(Material shown Opens)

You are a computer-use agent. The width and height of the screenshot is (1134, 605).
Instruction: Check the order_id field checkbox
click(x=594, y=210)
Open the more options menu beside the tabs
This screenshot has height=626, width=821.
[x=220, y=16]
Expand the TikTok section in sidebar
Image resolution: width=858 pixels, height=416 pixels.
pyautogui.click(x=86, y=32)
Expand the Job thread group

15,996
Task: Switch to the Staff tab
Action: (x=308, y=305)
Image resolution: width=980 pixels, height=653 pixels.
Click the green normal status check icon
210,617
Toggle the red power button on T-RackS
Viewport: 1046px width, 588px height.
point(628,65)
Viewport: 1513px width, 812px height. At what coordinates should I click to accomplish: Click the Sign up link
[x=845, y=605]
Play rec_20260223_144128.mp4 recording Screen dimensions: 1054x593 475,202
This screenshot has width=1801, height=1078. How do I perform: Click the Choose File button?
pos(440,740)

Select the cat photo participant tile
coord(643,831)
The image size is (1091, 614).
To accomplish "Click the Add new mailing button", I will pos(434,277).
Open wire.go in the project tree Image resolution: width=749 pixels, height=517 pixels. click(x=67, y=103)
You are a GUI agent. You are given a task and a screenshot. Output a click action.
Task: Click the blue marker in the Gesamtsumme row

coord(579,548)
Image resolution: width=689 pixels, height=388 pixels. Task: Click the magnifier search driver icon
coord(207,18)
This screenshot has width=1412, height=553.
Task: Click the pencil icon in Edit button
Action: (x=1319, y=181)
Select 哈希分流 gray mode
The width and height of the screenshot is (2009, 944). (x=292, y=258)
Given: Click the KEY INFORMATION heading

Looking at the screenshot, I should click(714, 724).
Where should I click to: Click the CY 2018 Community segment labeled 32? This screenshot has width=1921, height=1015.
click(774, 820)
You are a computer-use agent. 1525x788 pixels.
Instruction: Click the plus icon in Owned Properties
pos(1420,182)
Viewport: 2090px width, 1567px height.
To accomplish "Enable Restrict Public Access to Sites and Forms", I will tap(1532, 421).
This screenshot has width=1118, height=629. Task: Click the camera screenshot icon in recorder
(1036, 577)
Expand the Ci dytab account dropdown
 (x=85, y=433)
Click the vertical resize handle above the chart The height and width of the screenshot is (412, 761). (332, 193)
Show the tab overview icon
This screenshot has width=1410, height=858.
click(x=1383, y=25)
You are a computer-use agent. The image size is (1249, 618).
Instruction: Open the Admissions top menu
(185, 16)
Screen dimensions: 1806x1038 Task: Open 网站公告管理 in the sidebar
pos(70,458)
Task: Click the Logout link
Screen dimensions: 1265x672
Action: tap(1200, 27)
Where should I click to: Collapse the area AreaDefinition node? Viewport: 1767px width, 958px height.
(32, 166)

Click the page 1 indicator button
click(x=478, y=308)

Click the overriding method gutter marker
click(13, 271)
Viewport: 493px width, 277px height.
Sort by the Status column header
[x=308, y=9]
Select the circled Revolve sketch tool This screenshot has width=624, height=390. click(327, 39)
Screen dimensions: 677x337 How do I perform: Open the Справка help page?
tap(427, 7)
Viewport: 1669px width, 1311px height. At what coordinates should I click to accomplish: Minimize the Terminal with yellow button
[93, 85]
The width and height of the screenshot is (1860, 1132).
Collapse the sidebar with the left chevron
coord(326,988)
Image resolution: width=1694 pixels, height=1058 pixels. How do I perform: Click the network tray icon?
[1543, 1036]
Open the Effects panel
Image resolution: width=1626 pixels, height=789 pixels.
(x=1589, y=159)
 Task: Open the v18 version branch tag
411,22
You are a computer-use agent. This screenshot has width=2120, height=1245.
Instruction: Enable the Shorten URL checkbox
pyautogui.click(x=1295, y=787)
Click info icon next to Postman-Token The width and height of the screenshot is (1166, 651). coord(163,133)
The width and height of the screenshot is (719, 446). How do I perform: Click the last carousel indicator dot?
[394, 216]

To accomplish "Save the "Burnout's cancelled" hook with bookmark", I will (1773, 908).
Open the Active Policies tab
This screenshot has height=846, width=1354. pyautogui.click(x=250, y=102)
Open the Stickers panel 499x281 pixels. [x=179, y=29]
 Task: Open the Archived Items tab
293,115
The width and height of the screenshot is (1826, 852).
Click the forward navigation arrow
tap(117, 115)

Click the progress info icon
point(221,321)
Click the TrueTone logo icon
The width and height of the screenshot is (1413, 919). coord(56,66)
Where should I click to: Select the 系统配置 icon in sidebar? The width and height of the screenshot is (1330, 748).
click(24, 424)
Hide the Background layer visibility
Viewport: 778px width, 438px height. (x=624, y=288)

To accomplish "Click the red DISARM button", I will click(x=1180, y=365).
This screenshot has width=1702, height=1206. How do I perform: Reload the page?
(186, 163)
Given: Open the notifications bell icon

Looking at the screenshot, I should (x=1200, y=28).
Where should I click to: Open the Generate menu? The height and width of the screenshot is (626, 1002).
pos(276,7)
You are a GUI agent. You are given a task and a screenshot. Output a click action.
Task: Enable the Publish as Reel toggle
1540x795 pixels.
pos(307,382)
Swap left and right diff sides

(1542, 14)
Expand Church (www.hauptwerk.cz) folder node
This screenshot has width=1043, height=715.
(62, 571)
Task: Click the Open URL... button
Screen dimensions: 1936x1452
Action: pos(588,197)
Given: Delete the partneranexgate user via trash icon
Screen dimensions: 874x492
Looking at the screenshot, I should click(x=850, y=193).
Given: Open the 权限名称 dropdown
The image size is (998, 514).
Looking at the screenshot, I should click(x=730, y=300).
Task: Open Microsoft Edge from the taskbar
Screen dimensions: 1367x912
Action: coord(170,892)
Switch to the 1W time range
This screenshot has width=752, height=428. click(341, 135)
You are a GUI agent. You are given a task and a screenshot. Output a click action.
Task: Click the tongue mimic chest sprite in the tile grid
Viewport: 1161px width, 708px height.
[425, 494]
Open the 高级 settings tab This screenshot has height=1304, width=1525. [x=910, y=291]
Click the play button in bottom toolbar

(Material shown Closes)

[Aim of the task]:
Every record above must appear again in the answer, unchanged.

[Response to the exercise]:
You are a computer-use agent. The width and height of the screenshot is (1134, 605).
Instruction: Check the order_id field checkbox
click(x=594, y=210)
Open the more options menu beside the tabs
This screenshot has height=626, width=821.
[x=220, y=16]
Expand the TikTok section in sidebar
Image resolution: width=858 pixels, height=416 pixels.
pyautogui.click(x=86, y=32)
Expand the Job thread group

15,996
Task: Switch to the Staff tab
Action: (x=308, y=305)
Image resolution: width=980 pixels, height=653 pixels.
Click the green normal status check icon
210,617
Toggle the red power button on T-RackS
Viewport: 1046px width, 588px height.
point(628,65)
Viewport: 1513px width, 812px height. At what coordinates should I click to accomplish: Click the Sign up link
[x=845, y=605]
Play rec_20260223_144128.mp4 recording Screen dimensions: 1054x593 475,202
This screenshot has width=1801, height=1078. How do I perform: Click the Choose File button?
pos(440,740)

Select the cat photo participant tile
coord(643,831)
The image size is (1091, 614).
To accomplish "Click the Add new mailing button", I will pos(434,277).
Open wire.go in the project tree Image resolution: width=749 pixels, height=517 pixels. click(x=67, y=103)
You are a GUI agent. You are given a task and a screenshot. Output a click action.
Task: Click the blue marker in the Gesamtsumme row

coord(579,548)
Image resolution: width=689 pixels, height=388 pixels. Task: Click the magnifier search driver icon
coord(207,18)
This screenshot has width=1412, height=553.
Task: Click the pencil icon in Edit button
Action: (x=1319, y=181)
Select 哈希分流 gray mode
The width and height of the screenshot is (2009, 944). (x=292, y=258)
Given: Click the KEY INFORMATION heading

Looking at the screenshot, I should click(714, 724).
Where should I click to: Click the CY 2018 Community segment labeled 32? This screenshot has width=1921, height=1015.
click(774, 820)
You are a computer-use agent. 1525x788 pixels.
Instruction: Click the plus icon in Owned Properties
pos(1420,182)
Viewport: 2090px width, 1567px height.
To accomplish "Enable Restrict Public Access to Sites and Forms", I will tap(1532, 421).
This screenshot has width=1118, height=629. Task: Click the camera screenshot icon in recorder
(1036, 577)
Expand the Ci dytab account dropdown
 (x=85, y=433)
Click the vertical resize handle above the chart The height and width of the screenshot is (412, 761). (332, 193)
Show the tab overview icon
This screenshot has width=1410, height=858.
click(x=1383, y=25)
You are a computer-use agent. The image size is (1249, 618).
Instruction: Open the Admissions top menu
(185, 16)
Screen dimensions: 1806x1038 Task: Open 网站公告管理 in the sidebar
pos(70,458)
Task: Click the Logout link
Screen dimensions: 1265x672
Action: tap(1200, 27)
Where should I click to: Collapse the area AreaDefinition node? Viewport: 1767px width, 958px height.
(32, 166)

Click the page 1 indicator button
click(x=478, y=308)

Click the overriding method gutter marker
click(13, 271)
Viewport: 493px width, 277px height.
Sort by the Status column header
[x=308, y=9]
Select the circled Revolve sketch tool This screenshot has width=624, height=390. click(327, 39)
Screen dimensions: 677x337 How do I perform: Open the Справка help page?
tap(427, 7)
Viewport: 1669px width, 1311px height. At what coordinates should I click to accomplish: Minimize the Terminal with yellow button
[93, 85]
The width and height of the screenshot is (1860, 1132).
Collapse the sidebar with the left chevron
coord(326,988)
Image resolution: width=1694 pixels, height=1058 pixels. How do I perform: Click the network tray icon?
[1543, 1036]
Open the Effects panel
Image resolution: width=1626 pixels, height=789 pixels.
(x=1589, y=159)
 Task: Open the v18 version branch tag
411,22
You are a computer-use agent. This screenshot has width=2120, height=1245.
Instruction: Enable the Shorten URL checkbox
pyautogui.click(x=1295, y=787)
Click info icon next to Postman-Token The width and height of the screenshot is (1166, 651). coord(163,133)
The width and height of the screenshot is (719, 446). How do I perform: Click the last carousel indicator dot?
[394, 216]

To accomplish "Save the "Burnout's cancelled" hook with bookmark", I will (1773, 908).
Open the Active Policies tab
This screenshot has height=846, width=1354. pyautogui.click(x=250, y=102)
Open the Stickers panel 499x281 pixels. [x=179, y=29]
 Task: Open the Archived Items tab
293,115
The width and height of the screenshot is (1826, 852).
Click the forward navigation arrow
tap(117, 115)

Click the progress info icon
point(221,321)
Click the TrueTone logo icon
The width and height of the screenshot is (1413, 919). coord(56,66)
Where should I click to: Select the 系统配置 icon in sidebar? The width and height of the screenshot is (1330, 748).
click(24, 424)
Hide the Background layer visibility
Viewport: 778px width, 438px height. (x=624, y=288)

To accomplish "Click the red DISARM button", I will click(x=1180, y=365).
This screenshot has width=1702, height=1206. How do I perform: Reload the page?
(186, 163)
Given: Open the notifications bell icon

Looking at the screenshot, I should (x=1200, y=28).
Where should I click to: Open the Generate menu? The height and width of the screenshot is (626, 1002).
pos(276,7)
You are a GUI agent. You are given a task and a screenshot. Output a click action.
Task: Enable the Publish as Reel toggle
1540x795 pixels.
pos(307,382)
Swap left and right diff sides

(1542, 14)
Expand Church (www.hauptwerk.cz) folder node
This screenshot has width=1043, height=715.
(62, 571)
Task: Click the Open URL... button
Screen dimensions: 1936x1452
Action: pos(588,197)
Given: Delete the partneranexgate user via trash icon
Screen dimensions: 874x492
Looking at the screenshot, I should click(x=850, y=193).
Given: Open the 权限名称 dropdown
The image size is (998, 514).
Looking at the screenshot, I should click(x=730, y=300).
Task: Open Microsoft Edge from the taskbar
Screen dimensions: 1367x912
Action: coord(170,892)
Switch to the 1W time range
This screenshot has width=752, height=428. click(341, 135)
You are a GUI agent. You are given a task and a screenshot. Output a click action.
Task: Click the tongue mimic chest sprite in the tile grid
Viewport: 1161px width, 708px height.
[425, 494]
Open the 高级 settings tab This screenshot has height=1304, width=1525. [x=910, y=291]
Click the play button in bottom toolbar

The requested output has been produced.